The Alzheimer’s Disease Care, Research and Education (AD-CARE) Program is a leading Alzheimer and Dementia research program. The Clinical Research Coordinator supports, facilitates and coordinates the daily clinical trial activities and plays a critical role in the conduct of the study. This person will be responsible for performing clinical and research-related assessments, recruiting, consenting and enrolling participants, administering study medication, collecting medical information, completing study specific forms and data entry. Responsibilities include recruiting and screening of potential study participants using protocol specific inclusion/exclusion criteria, including review of medical records and discussion of the study to potential participants and family members.
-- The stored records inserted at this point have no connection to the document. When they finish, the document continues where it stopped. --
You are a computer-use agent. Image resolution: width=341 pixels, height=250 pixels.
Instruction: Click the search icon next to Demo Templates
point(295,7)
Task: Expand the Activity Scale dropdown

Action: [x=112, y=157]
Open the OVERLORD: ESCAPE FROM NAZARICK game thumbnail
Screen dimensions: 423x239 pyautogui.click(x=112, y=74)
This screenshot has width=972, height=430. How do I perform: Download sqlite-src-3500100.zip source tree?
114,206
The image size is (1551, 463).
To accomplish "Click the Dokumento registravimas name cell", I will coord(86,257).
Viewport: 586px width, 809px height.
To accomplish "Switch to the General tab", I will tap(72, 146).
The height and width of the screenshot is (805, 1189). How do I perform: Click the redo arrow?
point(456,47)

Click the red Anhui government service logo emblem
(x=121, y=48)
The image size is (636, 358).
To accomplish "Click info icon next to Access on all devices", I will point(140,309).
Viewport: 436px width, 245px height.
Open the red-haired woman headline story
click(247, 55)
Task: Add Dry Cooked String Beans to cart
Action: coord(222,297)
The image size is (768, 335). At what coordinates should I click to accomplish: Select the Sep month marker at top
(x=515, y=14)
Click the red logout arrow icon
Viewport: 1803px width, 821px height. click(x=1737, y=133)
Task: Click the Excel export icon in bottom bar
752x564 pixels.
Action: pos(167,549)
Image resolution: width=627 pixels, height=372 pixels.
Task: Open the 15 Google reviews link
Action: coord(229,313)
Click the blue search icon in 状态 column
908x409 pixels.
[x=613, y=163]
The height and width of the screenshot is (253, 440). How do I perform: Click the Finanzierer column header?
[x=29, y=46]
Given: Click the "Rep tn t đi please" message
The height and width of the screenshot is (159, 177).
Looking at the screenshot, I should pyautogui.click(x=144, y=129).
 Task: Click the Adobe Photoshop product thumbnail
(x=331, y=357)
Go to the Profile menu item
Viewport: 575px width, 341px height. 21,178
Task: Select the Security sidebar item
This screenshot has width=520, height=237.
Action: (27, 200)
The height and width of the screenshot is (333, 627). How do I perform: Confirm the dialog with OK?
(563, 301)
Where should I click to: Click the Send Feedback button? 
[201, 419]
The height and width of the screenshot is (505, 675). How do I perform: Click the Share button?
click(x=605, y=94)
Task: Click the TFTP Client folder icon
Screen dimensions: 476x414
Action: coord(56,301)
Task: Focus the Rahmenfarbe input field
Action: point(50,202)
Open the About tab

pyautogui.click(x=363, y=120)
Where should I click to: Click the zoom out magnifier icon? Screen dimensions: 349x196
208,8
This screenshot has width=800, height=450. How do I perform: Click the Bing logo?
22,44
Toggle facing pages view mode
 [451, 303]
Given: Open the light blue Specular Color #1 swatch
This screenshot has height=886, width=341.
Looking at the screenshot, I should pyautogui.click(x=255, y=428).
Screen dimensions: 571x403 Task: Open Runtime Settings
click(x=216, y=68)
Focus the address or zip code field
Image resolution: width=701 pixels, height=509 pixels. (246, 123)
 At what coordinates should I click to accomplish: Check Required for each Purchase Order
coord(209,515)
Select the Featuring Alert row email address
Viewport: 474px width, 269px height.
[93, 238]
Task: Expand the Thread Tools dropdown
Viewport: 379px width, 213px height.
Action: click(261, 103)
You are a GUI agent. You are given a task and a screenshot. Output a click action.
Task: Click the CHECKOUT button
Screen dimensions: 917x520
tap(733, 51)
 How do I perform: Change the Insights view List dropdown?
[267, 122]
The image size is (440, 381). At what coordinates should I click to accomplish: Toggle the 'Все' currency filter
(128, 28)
Conduct study visits, including interviews, obtaining consent and completing study-specific assessments, collect clinical assessments including lab specimens, EKG, vital signs. Ensure patient compliance with study protocol, complete source documents and address queries in EDC. Prepare and administer study-related medication. Maintain accurate and complete research participant records, based on FDA ALCOA principles. Document and report AE’s to Investigator and Sponsor. Acts as a point of reference for study participants by answering questions and keeping them informed on study progress. Communicate effectively with ancillary research staff including CRC nurses and imaging personnel. Collaborate with Sponsors and/or their designees and participate during on-site/remote Monitoring visits. Maintains certifications with federal, state, institution and sponsor policies. Keeps current with industry standards, best practices and trends in therapeutic area. Excellent written and verbal communication skills. Capable of working independently and also as part of a team. Experience with older adults and memory disease preferred; clinical trial experience preferred. BSN required.